Relativism is based on two conclusions:

  1. There are no universal moral standards
  2. The validity of a moral standard is a function of either: i.) social convention (Conventionalism)

OR

ii.) personal opinion (Subjectivism).

These two versions of 2 are the two forms of relativism.

3 Arguments for Relativism

  1. The Diversity Argument:

P1. There are radical differences in moral standards across cultures

C1 (P2): Therefore, there are no universal moral truths.

C2: Therefore, moral standards are a function of the societies that accept them

  1. The Demonstrability Argument

P1: There is no means by which to demonstrate the correctness of any specific moral standard (like the scientific method).

C: Therefore, there can be no moral truth, just matters of opinion or societal standards.

  1. The Argument from Divine Authority

P1: There is no God.

P2: Morality is a set of universal commands issued by an appropriate commander.

P3: Since morality is universal, the only issuer of universal commands is a universal being, i.e., God.

C: But since there is no God, there can be no set of universally objective moral truths.

William Graham Sumner – Folkways

Pgs. 5 – 11 in G&H.

C: The folkways appear in every culture and are the standard of rightness in each.
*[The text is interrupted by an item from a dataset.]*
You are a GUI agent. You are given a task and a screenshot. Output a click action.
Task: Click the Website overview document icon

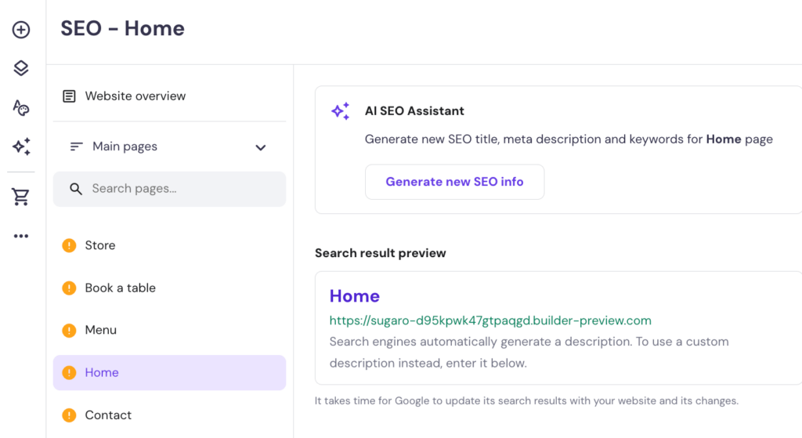[x=70, y=96]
There is no independent moral truth, and as such, “in the folkways, whatever is, is right”(Sumner, p. 5). Morals are historical, institutional and empirical, never intuitive.

P1: Folkways develop from the experiences of actual life, and as such, give rise to all philosophy and science.

P2: Changes in the folkways are a function of changes in actual living conditions.

P3: What we should be doing instead of ethics is Ethology: the study of the evolution, function and application of specific social mores.

P4: Why ‘mores’ as a synonym for ‘folkways?’ ‘Mores’ incorporates social rules as well as the notions of right and truth.

P5: The biggest mistake in moral philosophy is maintaining that morality is above the mores… it is the mores.

P6: The mores are always good for the people of a specific place/time. The only standard of evaluation is the extent to which mores contribute to welfare.

P7: The judgment/rejection of mores are good only for the future or different places, not the past.

P8: Mores gain their status through tradition; alternatives are tested and rejected, and those remaining become entrenched.

So, mores inform the rightness of actions in particular times and places. And because their evolution is a function of changing life conditions, they give rise to a wide variety of standards of right and wrong. It is not possible to extend any one of these standards across all times and places.